Scientific classification
- Kingdom: Plantae
- Clade: Tracheophytes
- Clade: Angiosperms
- Clade: Eudicots
- Clade: Asterids
- Order: Asterales
- Family: Asteraceae
- Genus: Eurybia
- Species: E. sibirica
- Binomial name: Eurybia sibirica (L.) G.L.Nesom
- Synonyms: Synonymy Aster ammani Lindl. ex DC. ; Aster behringensis Gand. ; Aster biflorus DC. ; Aster bracteatus Turcz. ex Herder ; Aster conspicuus Fisch. ex Turcz. ; Aster espenbergensis Nees ; Aster giganteus (Hook.) Rydb. ; Aster intybaceus Kunth & C.D.Bouché ; Aster ircutianus DC. ; Aster lacerus Lindl. ex DC ; Aster montanus R.Br. ex Richardson ; Aster prascottii Lindl. ex DC. ; Aster pubescens Lam. ; Aster richardsonii Spreng. ; Aster sachalinensis Kudô ; Aster salsuginosus Less. ; Aster sibiricus L. ; Aster tataricus Turcz. 1838 not L.f. 1782 ; Grindelia sibirica Spreng. ex Link ; Aster subintegerrimus (Trautv.) Ostenf. & Resvoll, syn of subsp. subintegerrimus ;

= Eurybia sibirica =

- Genus: Eurybia (plant)
- Species: sibirica
- Authority: (L.) G.L.Nesom
- Conservation status: G5

Species of plant

Eurybia sibirica, commonly known as the Siberian aster or arctic aster, is an herbaceous perennial native to north western North America and northern Eurasia. It is found largely in open areas of subarctic boreal forests, though it is also found in a wide variety of habitats in the region. It is similar in appearance to Eurybia merita, but their ranges overlap only near the border between the US and Canada, where E. sibirica is generally found at higher elevations.

Eurybia sibirica is a perennial herb up to 60 cm (2 feet) tall, spreading by means of thin underground rhizomes. The plant produces flower heads either one at a time or in dense flat-topped arrays of 2–50 heads. Each head contains 12–50 white, purple, or pale violet ray florets surrounding 25–125 yellow disc florets. The involucral bracts are reddish-purple (anthocyanic).

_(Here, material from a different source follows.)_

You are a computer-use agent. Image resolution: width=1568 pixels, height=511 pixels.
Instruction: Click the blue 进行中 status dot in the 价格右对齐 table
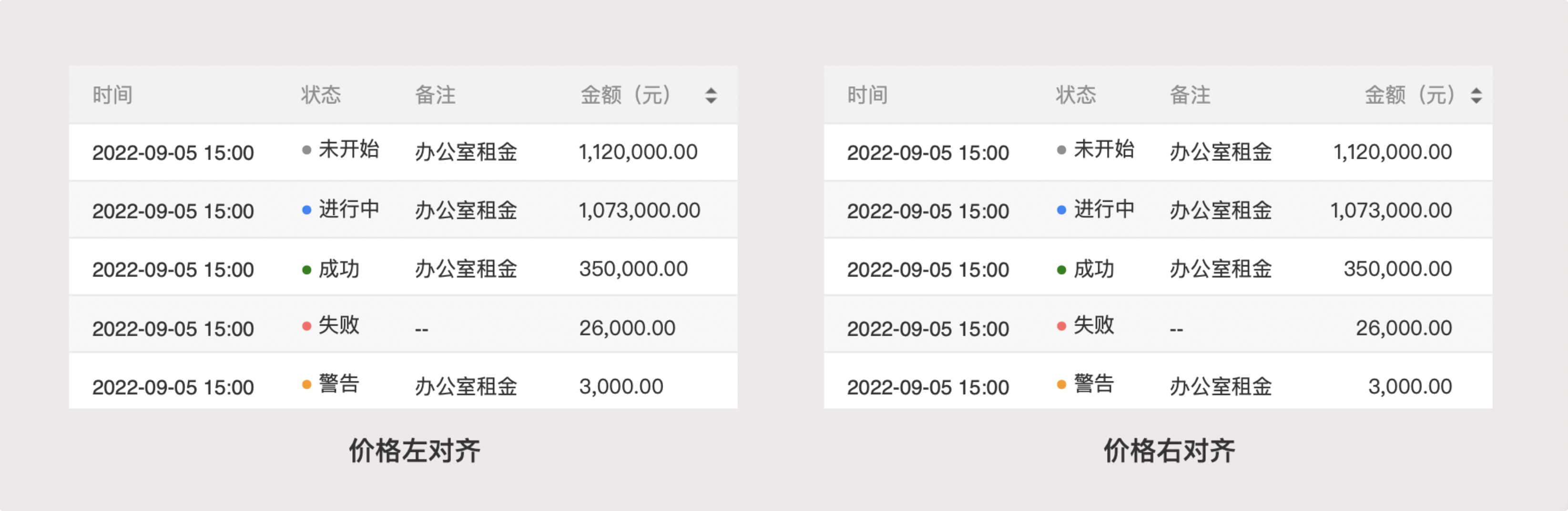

==Distribution and habitat==
Eurybia sibirica is present in much of the subarctic region of world, in northwestern North America and Northern Europe and Northern Asia. It is common in northern Asia (Buryatia, Yakutia, Mongolia, Japan, Chinese Province of Heilongjiang and other parts of North of China). It is also found in European Russia and Scandinavia, as well as northern and western Canada (Alberta, British Columbia, and all 3 Arctic provinces) and United States (Alaska plus the mountains of Washington, Idaho, and Montana). It is found at heights ranging from sea level up to 2200 metres in sandy or gravely soils in disturbed or open areas of boreal forests. It is also present in wet meadows, in open areas of aspen and spruce woods and along riparian thickets. In addition, it is common growing in sandy or gravelly stream flats, along stream banks and the shores of lakes, on bluffs, in sand dunes and other sandy places, and in both sub-alpine and mountain meadows.